● **Directive**
Can you rewrite the records from the line with "You are a computer-use agent. Image resolution: width=1456" to the line with "should pyautogui.click(x=1008, y=666)." as a two-column CSV with the headers instruction and click? Use one row per record, with its text under instruction and its answer under click, and put each value in one quoted field with line breaks turned into spaces.

● **Input material**
_ _ _ _ _

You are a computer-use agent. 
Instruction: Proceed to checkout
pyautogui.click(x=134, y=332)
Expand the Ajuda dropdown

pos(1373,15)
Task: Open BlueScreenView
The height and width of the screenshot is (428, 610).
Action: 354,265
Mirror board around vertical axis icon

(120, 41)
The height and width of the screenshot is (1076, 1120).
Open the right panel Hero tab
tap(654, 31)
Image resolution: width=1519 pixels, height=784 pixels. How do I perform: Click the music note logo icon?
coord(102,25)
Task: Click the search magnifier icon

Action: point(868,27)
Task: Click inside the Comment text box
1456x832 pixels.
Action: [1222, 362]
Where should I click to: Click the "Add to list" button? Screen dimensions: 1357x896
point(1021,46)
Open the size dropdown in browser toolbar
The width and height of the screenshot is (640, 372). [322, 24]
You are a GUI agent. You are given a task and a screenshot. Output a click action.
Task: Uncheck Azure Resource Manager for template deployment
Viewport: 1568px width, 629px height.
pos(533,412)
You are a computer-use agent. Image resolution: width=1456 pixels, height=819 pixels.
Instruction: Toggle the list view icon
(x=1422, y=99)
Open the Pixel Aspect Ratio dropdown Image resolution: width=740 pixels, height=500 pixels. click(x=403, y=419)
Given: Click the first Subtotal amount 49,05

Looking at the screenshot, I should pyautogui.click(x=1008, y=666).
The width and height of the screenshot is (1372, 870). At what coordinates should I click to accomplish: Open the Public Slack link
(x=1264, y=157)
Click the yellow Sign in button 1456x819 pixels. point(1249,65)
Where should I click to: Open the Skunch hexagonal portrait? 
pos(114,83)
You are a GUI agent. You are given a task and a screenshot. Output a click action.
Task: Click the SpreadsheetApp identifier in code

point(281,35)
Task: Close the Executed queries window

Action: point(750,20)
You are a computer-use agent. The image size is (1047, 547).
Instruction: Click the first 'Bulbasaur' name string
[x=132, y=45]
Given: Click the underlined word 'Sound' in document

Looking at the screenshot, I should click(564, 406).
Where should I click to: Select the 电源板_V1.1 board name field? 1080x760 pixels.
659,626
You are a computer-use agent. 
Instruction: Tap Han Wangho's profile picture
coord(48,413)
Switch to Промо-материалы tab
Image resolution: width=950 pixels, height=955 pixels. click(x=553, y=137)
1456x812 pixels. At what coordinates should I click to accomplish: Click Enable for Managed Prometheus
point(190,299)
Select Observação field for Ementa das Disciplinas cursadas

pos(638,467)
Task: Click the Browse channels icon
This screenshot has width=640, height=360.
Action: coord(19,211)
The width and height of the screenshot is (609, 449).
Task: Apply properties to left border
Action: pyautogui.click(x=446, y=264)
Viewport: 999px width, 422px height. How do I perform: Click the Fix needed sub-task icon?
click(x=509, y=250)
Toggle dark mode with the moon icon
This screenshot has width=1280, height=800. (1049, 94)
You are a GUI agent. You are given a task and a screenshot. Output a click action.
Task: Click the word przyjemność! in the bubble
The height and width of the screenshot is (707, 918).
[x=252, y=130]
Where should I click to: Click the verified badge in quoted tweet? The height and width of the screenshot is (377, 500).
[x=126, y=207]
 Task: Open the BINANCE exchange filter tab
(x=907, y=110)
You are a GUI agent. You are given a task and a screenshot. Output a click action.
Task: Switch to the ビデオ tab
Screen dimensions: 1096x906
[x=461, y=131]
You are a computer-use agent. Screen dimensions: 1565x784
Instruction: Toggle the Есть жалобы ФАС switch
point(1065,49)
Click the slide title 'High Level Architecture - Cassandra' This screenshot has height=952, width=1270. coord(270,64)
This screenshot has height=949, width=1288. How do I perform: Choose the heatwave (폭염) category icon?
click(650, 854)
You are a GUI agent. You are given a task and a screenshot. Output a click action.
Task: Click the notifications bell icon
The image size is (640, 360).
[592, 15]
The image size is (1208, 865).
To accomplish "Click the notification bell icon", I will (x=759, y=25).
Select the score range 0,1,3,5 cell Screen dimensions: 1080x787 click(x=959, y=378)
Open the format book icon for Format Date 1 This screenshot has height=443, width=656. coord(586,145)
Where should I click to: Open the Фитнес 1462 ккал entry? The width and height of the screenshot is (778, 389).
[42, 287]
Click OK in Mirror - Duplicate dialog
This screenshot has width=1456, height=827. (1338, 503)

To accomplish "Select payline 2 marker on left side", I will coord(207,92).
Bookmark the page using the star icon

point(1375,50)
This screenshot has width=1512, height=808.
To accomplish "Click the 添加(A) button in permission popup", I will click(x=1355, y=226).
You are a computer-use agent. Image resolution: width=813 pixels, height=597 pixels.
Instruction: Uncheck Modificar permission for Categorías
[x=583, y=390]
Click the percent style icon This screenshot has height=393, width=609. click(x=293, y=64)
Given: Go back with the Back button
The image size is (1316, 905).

_ _ _ _ _

● **Solution to the problem**
instruction,click
"You are a computer-use agent. Image resolution: width=1456 pixels, height=819 pixels. Instruction: Toggle the list view icon","(x=1422, y=99)"
"Open the Pixel Aspect Ratio dropdown Image resolution: width=740 pixels, height=500 pixels.","click(x=403, y=419)"
"Given: Click the first Subtotal amount 49,05","Looking at the screenshot, I should pyautogui.click(x=1008, y=666)."